Само название «Дагестан»[8] изначально использовалось по отношению к территории, лежащей между Каспийским морем, Главным Кавказским хребтом и так называемым хребтом Анди. Сейчас это название обозначает лишь российскую провинцию, которая в общем-то совпадает с Дагестаном прошлого, отличаясь лишь в одной, но очень важной детали – его юго-восточная граница проходит по Нижнему Самуру, так что теперь эта территория представляет собой не треугольник, а почти правильный прямоугольник, сужающийся к юго-востоку.
Чрезвычайная сложность горной системы является, как говорят геологи, результатом двух отдельных тектонических разломов земной коры. Первый разлом породил главный хребет, протянувшийся с северо-запада на юго-восток, другой дал жизнь многочисленным грядам, раскинувшимся с юго-запада на северо-восток. Как правило, у гор, идущих с северо-запада на юго-восток, южные склоны крутые, а северные – пологие, а у гор, протянувшихся с юго-запада на северо-восток, пологими являются те, что выходят на северо-запад. Самые высокие вершины, как и на Центральном Кавказе, находятся на боковых грядах. Что касается Главного хребта от Шави-Клде до Базар-Диузи, где он достигает 4500 метров над уровнем моря, на протяжении 270 километров он нигде не поднимается выше 3600 метров, а вот боковые гряды изобилуют пиками по 4000 метров и выше.

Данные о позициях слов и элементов
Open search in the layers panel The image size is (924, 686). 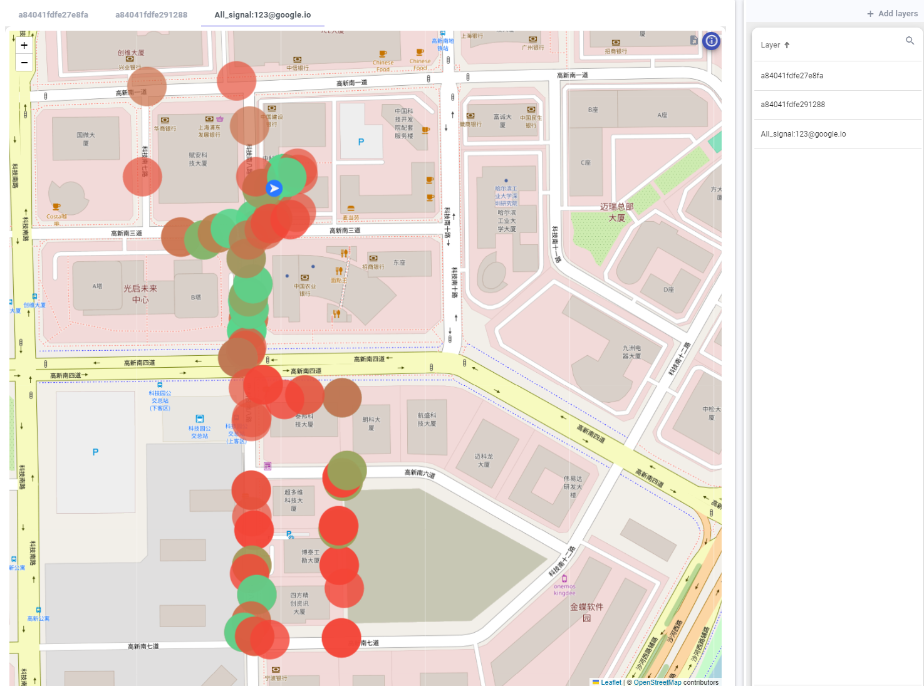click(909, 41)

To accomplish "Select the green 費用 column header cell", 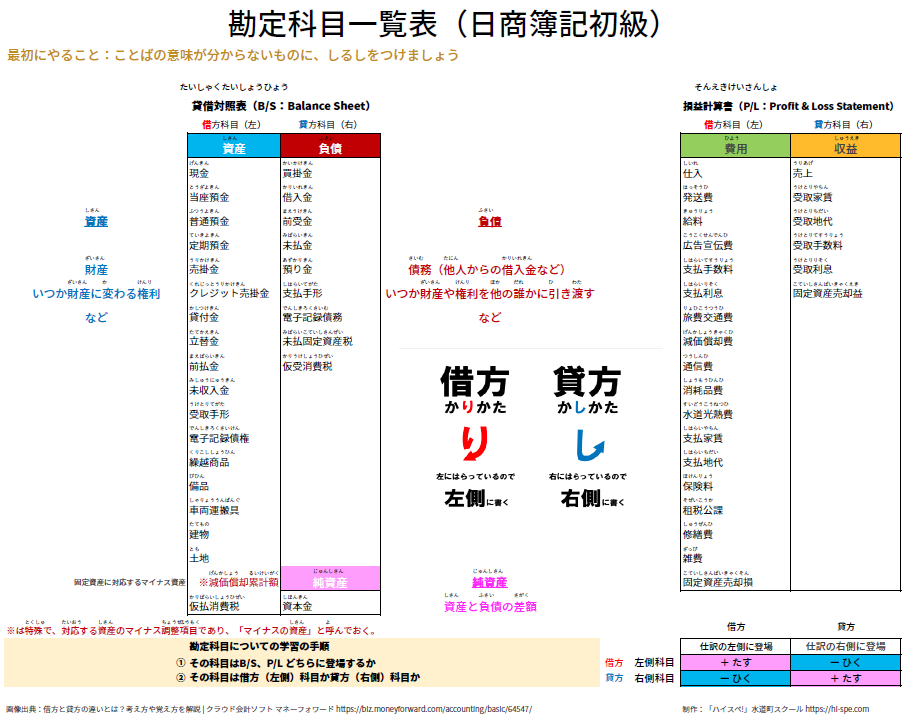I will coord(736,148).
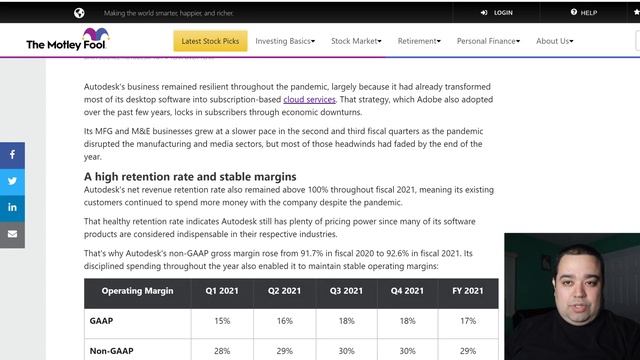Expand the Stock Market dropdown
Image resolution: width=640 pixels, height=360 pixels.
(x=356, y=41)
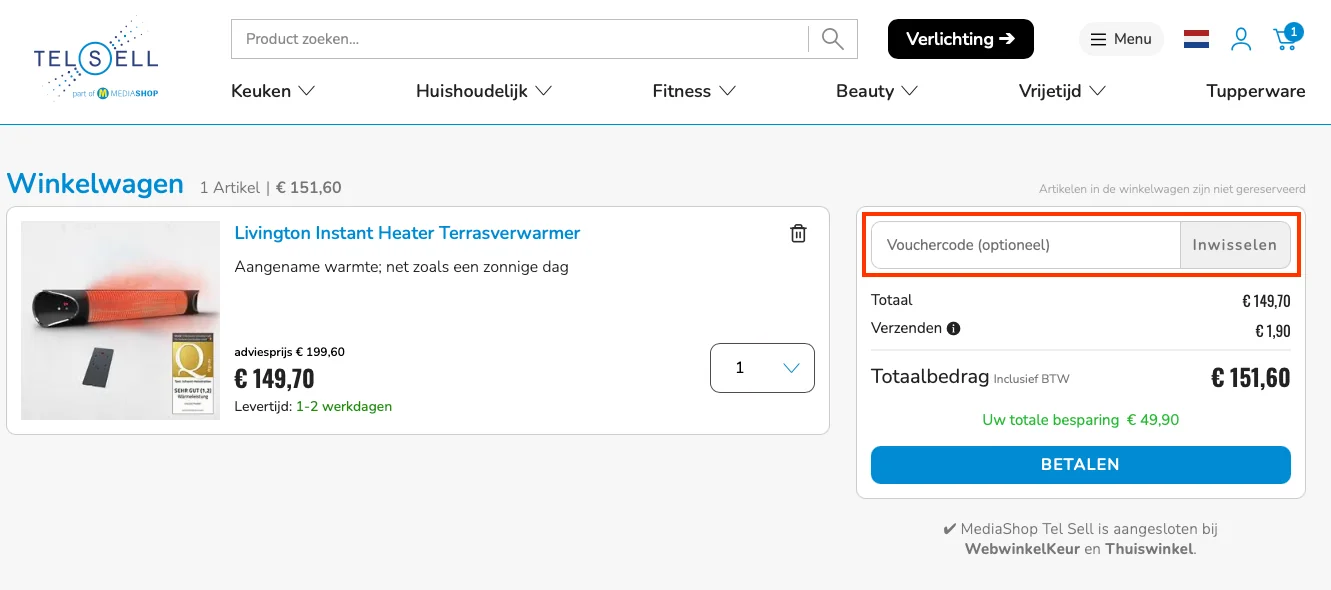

Обязательные задания:
[1] Ответьте на вопросы по отрывку о Дагестане.
(a) Между чем лежала территория, к которой изначально относилось название «Дагестан»?
(b) Какую форму теперь имеет эта территория?
(c) Выше какой высоты Главный хребет нигде не поднимается на протяжении 270 километров?
[2] Обновите фрагмент отрывка о Дагестане, заменив «геологи» на «специалисты». Начните со слов «Чрезвычайная сложность горной» и остановитесь после слов «метров и выше.».

Ответы к упражнениям:
[1]
(a) Между Каспийским морем, Главным Кавказским хребтом и так называемым хребтом Анди.
(b) Форму почти правильного прямоугольника, сужающегося к юго-востоку.
(c) Выше 3600 метров.

[2]
Чрезвычайная сложность горной системы является, как говорят специалисты, результатом двух отдельных тектонических разломов земной коры. Первый разлом породил главный хребет, протянувшийся с северо-запада на юго-восток, другой дал жизнь многочисленным грядам, раскинувшимся с юго-запада на северо-восток. Как правило, у гор, идущих с северо-запада на юго-восток, южные склоны крутые, а северные – пологие, а у гор, протянувшихся с юго-запада на северо-восток, пологими являются те, что выходят на северо-запад. Самые высокие вершины, как и на Центральном Кавказе, находятся на боковых грядах. Что касается Главного хребта от Шави-Клде до Базар-Диузи, где он достигает 4500 метров над уровнем моря, на протяжении 270 километров он нигде не поднимается выше 3600 метров, а вот боковые гряды изобилуют пиками по 4000 метров и выше.